It’s deja bu time again in the world of Big Beer, with the return of excited prognostications for the no alcohol/low alcohol sector. All the marketing “experts” involved in the last round of predictions about how fast sales of no alcohol/low alcohol beers were going to expand have now retired or died, apparently – to be fair, it was 25 years ago – and a new generation is again falling for the fallacy of unwarranted extrapolation.
The Dutch giant Heineken is leading the charge, with the launch in the UK of Heineken 0.0. Currently no-alcohol beer has a tiny one per cent slice of the UK beer market, but David Lette, head of premium brands at Heineken, is popping up in the trade press declaring that he expects to see the alcohol-free beer category double in the next three to four years, and announcing that to make sure Heineken gets its share of this, it is putting £2.5m behind the launch of 0.0, with a £1.5m consumer advertising campaign breaking in July.
If they had given me a tiny one per cent slice of that marketing spend – just £25,000, chaps, very reasonable against what other consulting companies will charge you – I could have saved them all the rest of their money by assuring them that it ain’t going to happen: there will be no doubling of no-alcohol beer sales. And I hate to pour icy water all over young entrepreneurs, but the message is the same for the team behind Nirvana Brewery, East London’s latest, which started at the beginning of this year as the country’s first dedicated no/low alcohol brewery. The no alcohol/low alcohol beer market didn’t take off back in the early 1990s, for a variety of reasons, and for just those same reasons it’s not going to take off now.
In 1987 beer marketeers were even more optimistic about the future of alcohol-free beer, after it had apparently doubled sales in a year, to be worth £45 million, with predictions that it would grow tenfold by 1999. Barbican, the market leader, made by Bass, which had been launched in 1979, was spending £2.5m on an advertising campaign to fight off new entrants such as Kaliber, from Guinness, and Swan Light, from Allied, the first draught low-alcohol beer. Barbican’s first television ad campaign had featured Lawrie McMenemy, then the highly successful manager of Southampton, declaring: “It’s great, man.” McMenemy was later prosecuted for drink-driving, suggesting he perhaps didn’t think Barbican was quite as great as he had been paid to claim. Kaliber had signed up comedians Lenny Henry and Billy Connolly, and the actor Michael Elphick, to act as spokesdrinkers: another example of the dangers of celebrity endorsers, since Elphick was to die in 2002 of a heart attack not helped by his drinking up to two litres of spirits a day.
Thirty years on, that £45 million the alcohol-free beer market was valued at in 1987 pounds is equal to around £180 million in 2017 pounds – which is more or less what today’s alcohol-free beer market in the UK is worth. In other words, in three decades the sector hasn’t grown at all, in real terms.

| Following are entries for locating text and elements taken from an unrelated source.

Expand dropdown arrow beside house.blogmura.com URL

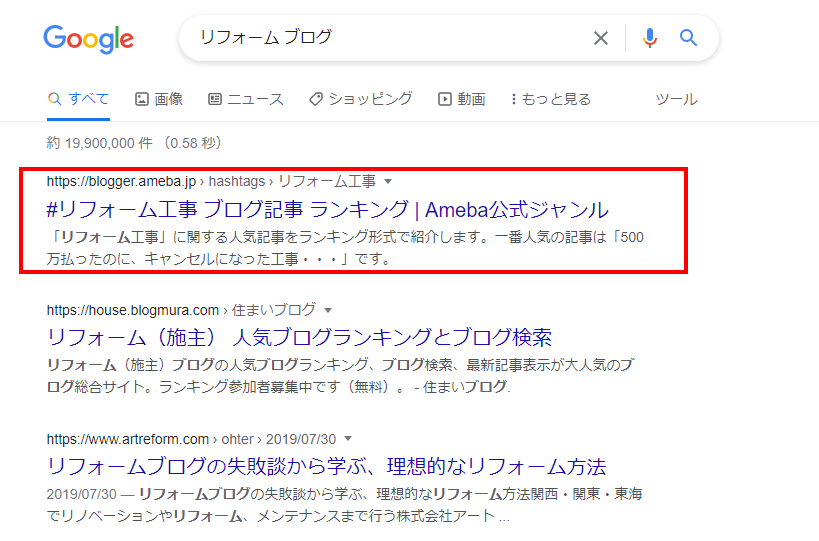pyautogui.click(x=328, y=310)
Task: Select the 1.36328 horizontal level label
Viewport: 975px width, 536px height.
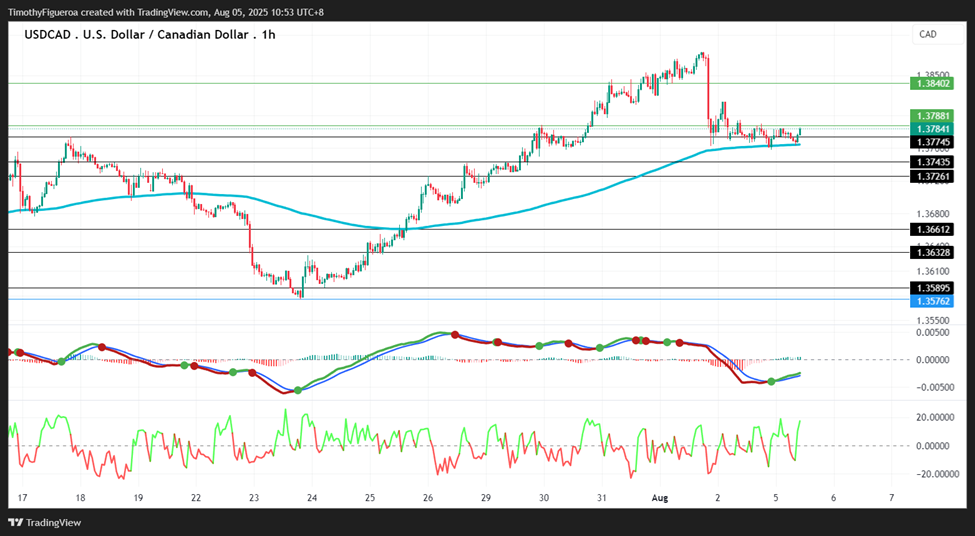Action: coord(930,252)
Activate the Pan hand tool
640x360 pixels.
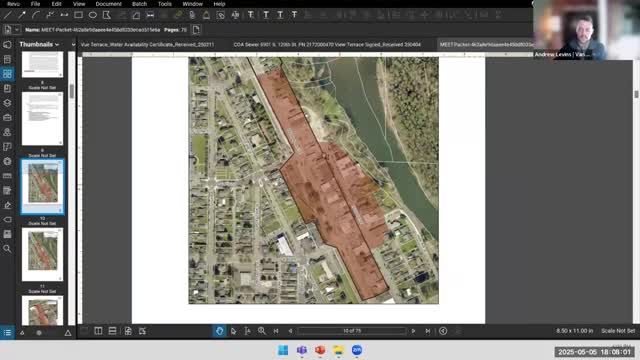coord(220,331)
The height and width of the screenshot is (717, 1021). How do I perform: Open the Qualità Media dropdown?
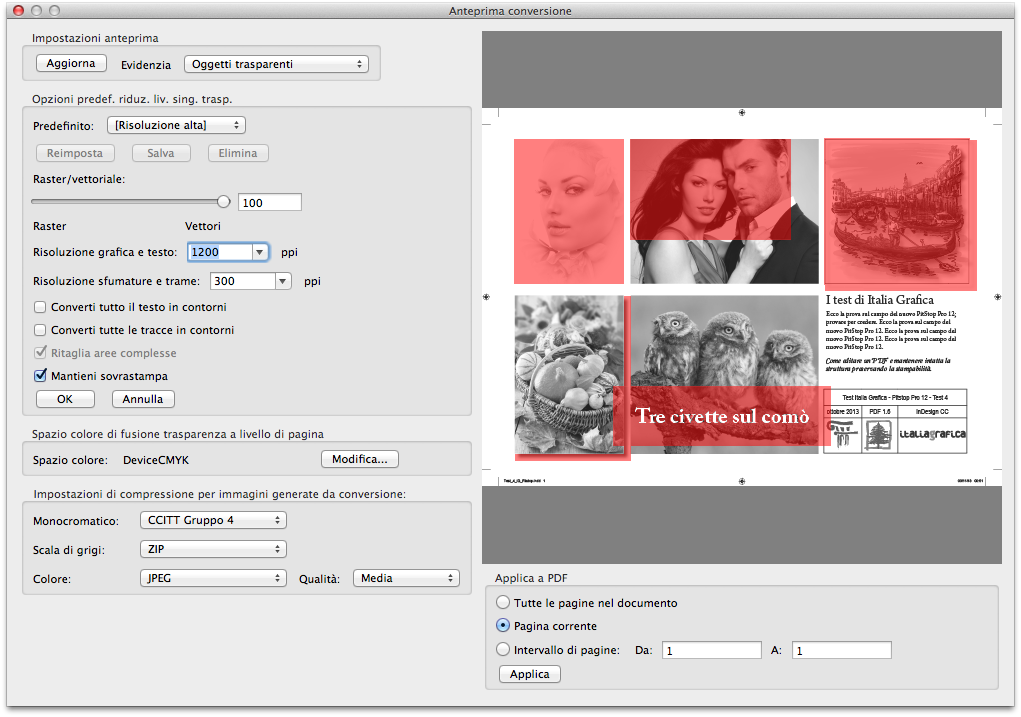(x=406, y=578)
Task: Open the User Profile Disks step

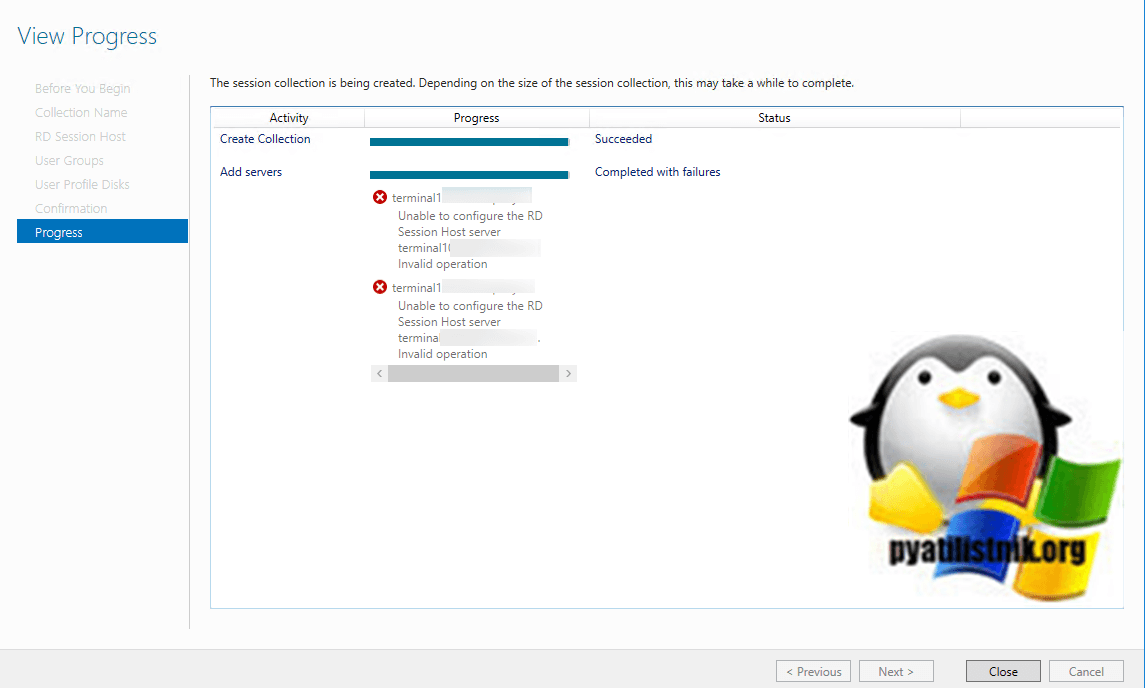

But 30 years ago, David Lette, today head of premium brands at Heineken UK, was studying for his International Baccalaureate at college in Singapore, according to his LinkedIn biography, and he didn’t join Heineken until 2002, thus missing out on the first great failure of non-alcoholic beer to live up to the extrapolations, and probably explaining why he is so optimistic today that the extrapolations for the no/low alcohol beer market are going to come true.